Items listed in a dataset
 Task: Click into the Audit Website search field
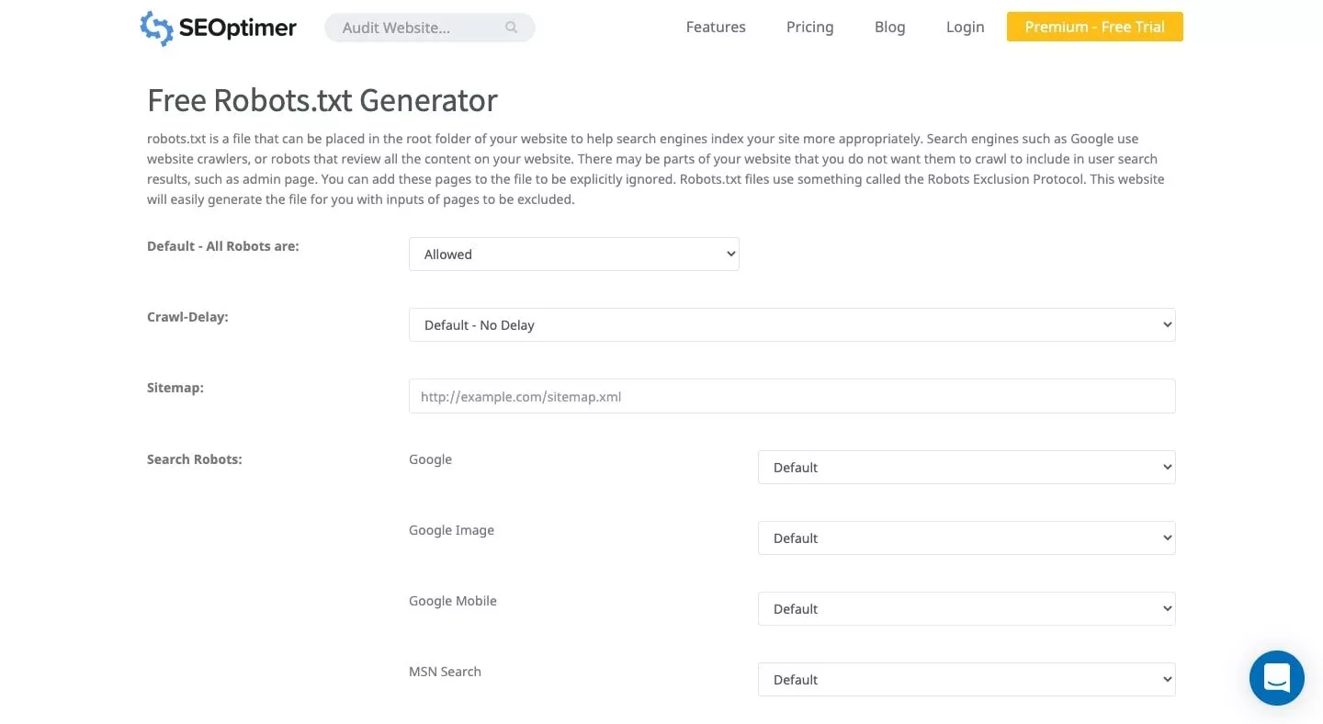pyautogui.click(x=430, y=28)
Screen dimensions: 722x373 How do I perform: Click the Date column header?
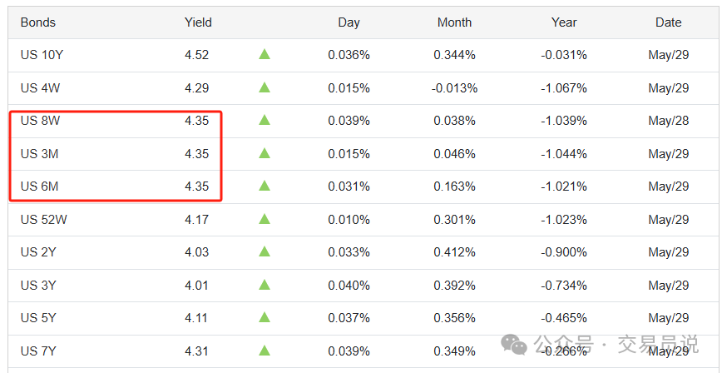click(x=668, y=22)
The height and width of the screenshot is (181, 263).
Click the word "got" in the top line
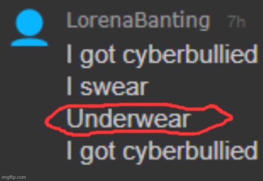98,56

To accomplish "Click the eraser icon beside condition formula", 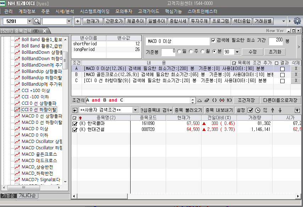I will pos(207,100).
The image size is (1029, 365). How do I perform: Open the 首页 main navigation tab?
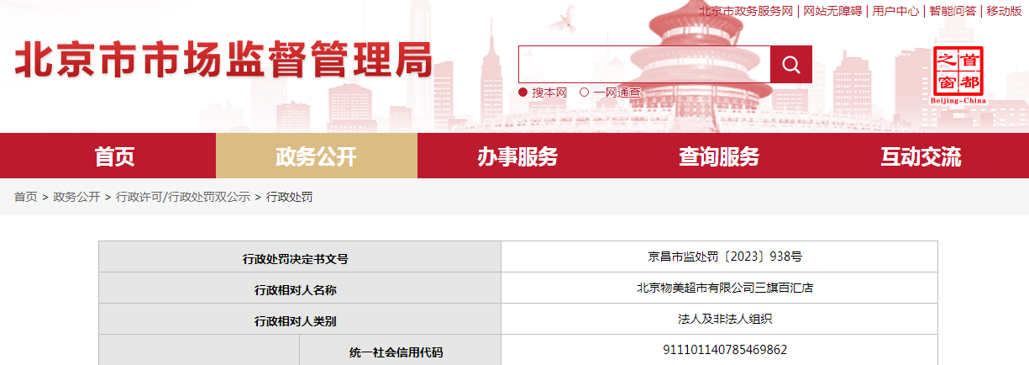[115, 156]
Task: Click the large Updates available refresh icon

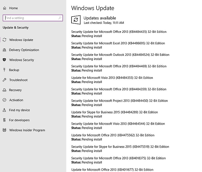Action: tap(76, 20)
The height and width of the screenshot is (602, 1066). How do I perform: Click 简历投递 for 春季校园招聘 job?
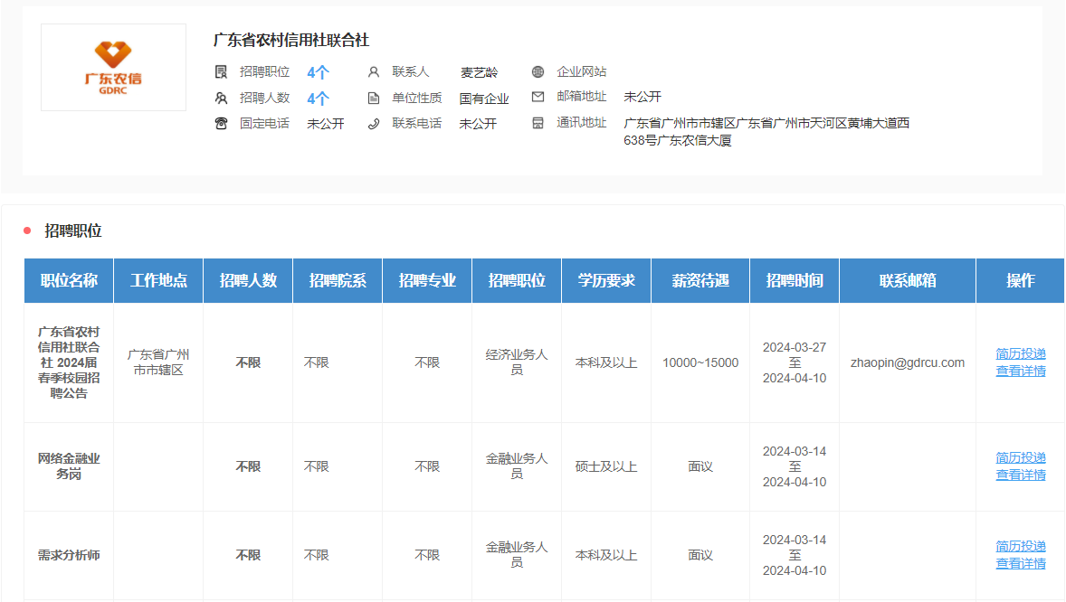(x=1021, y=353)
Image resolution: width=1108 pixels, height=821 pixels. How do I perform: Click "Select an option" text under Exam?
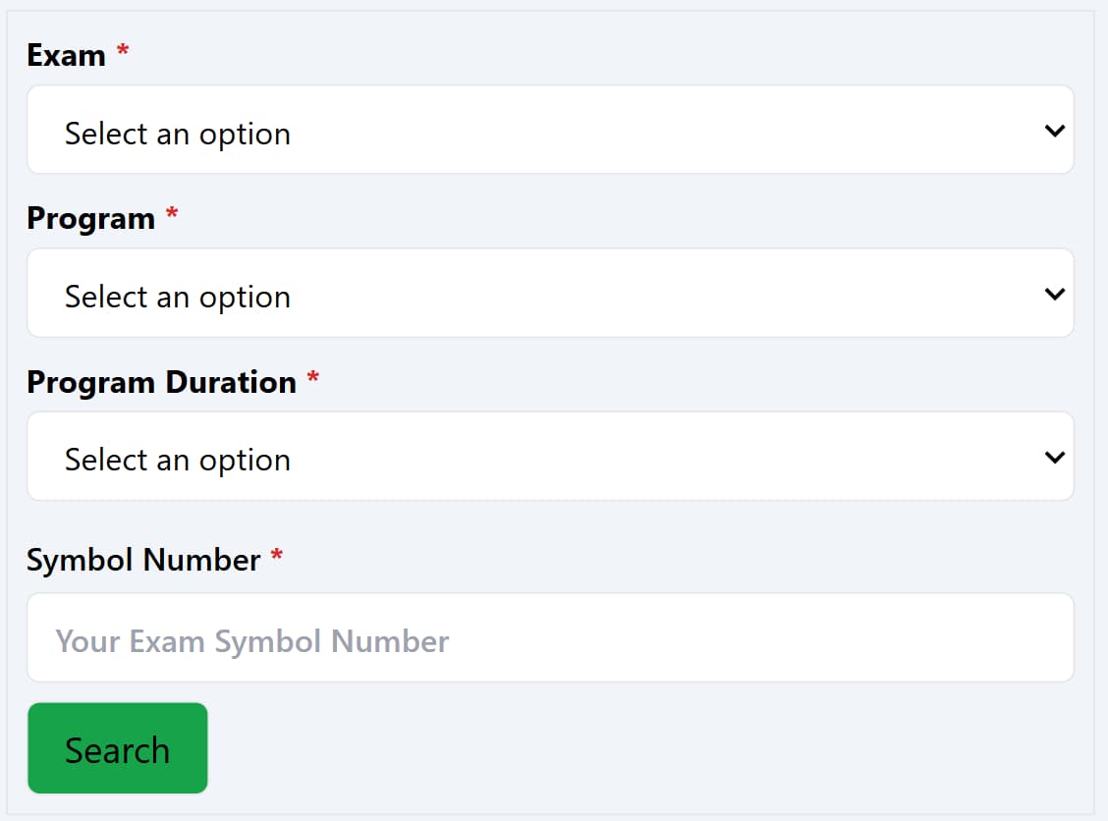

__What needs to be done__: Would you reproduce the lines from the one with "Task: Click the" through the final line of the data above, exactly and only those, without any pictures?

__Exercise output__:
Task: Click the large Updates available refresh icon

Action: tap(76, 20)
The height and width of the screenshot is (602, 1066). How do I perform: Click 简历投递 for 春季校园招聘 job?
(x=1021, y=353)
Image resolution: width=1108 pixels, height=821 pixels. How do I perform: Click "Select an option" text under Exam?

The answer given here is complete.